Avec sa taille, son contrôle du rythme et sa capacité à sanctionner aussi bien derrière l’arc qu’au cercle, Luka Doncic possède déjà un arsenal offensif extrêmement complet. Depuis plusieurs saisons, le Slovène porte des attaques entières et trouve des solutions même lorsque les défenses construisent leur plan spécifiquement pour le ralentir.
Jeff Teague reconnaît pleinement cette dimension, mais il place malgré tout le James Harden de ses meilleures années au-dessus. À ses yeux, l’ancien MVP possédait une capacité encore plus naturelle à manipuler les défenses et à provoquer exactement la réaction qu’il recherchait sur presque chaque possession.
Jeff Teague préfère le prime James Harden à Luka Doncic
Sur le Club 520 Podcast, Teague a résumé son avis assez simplement. « Je pense que James marquait plus facilement que Luka. Luka marque très facilement lui aussi, mais James arrivait à manipuler la défense beaucoup plus facilement. » Une nuance qui, selon lui, faisait toute la différence au plus haut niveau.
Le problème pour les défenseurs venait surtout du nombre limité de bonnes réponses possibles. « Il fallait le faire faute, sinon il allait pratiquement finir avec un lay-up ou prendre son step-back à trois points. On ne pouvait vraiment pas l’arrêter. » Harden imposait ainsi constamment un choix défavorable à son adversaire direct.

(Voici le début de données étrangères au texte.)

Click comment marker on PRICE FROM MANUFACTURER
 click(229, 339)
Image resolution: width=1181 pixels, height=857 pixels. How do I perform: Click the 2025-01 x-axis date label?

Teague souligne aussi un point commun évident entre les deux joueurs : leur domination du ballon. Harden comme Doncic construisent énormément de possessions à partir de leur lecture individuelle, mais l’ancien meneur estime que le premier trouvait encore plus vite le moyen de forcer la défense à se déséquilibrer.
La comparaison reste forcément prestigieuse pour Doncic, tant le prime Harden a représenté un sommet offensif en NBA. Teague ne minimise donc pas le niveau du Slovène ; il considère simplement qu’à son apogée, Harden possédait une facilité supérieure pour dicter les possessions et créer presque automatiquement une situation favorable.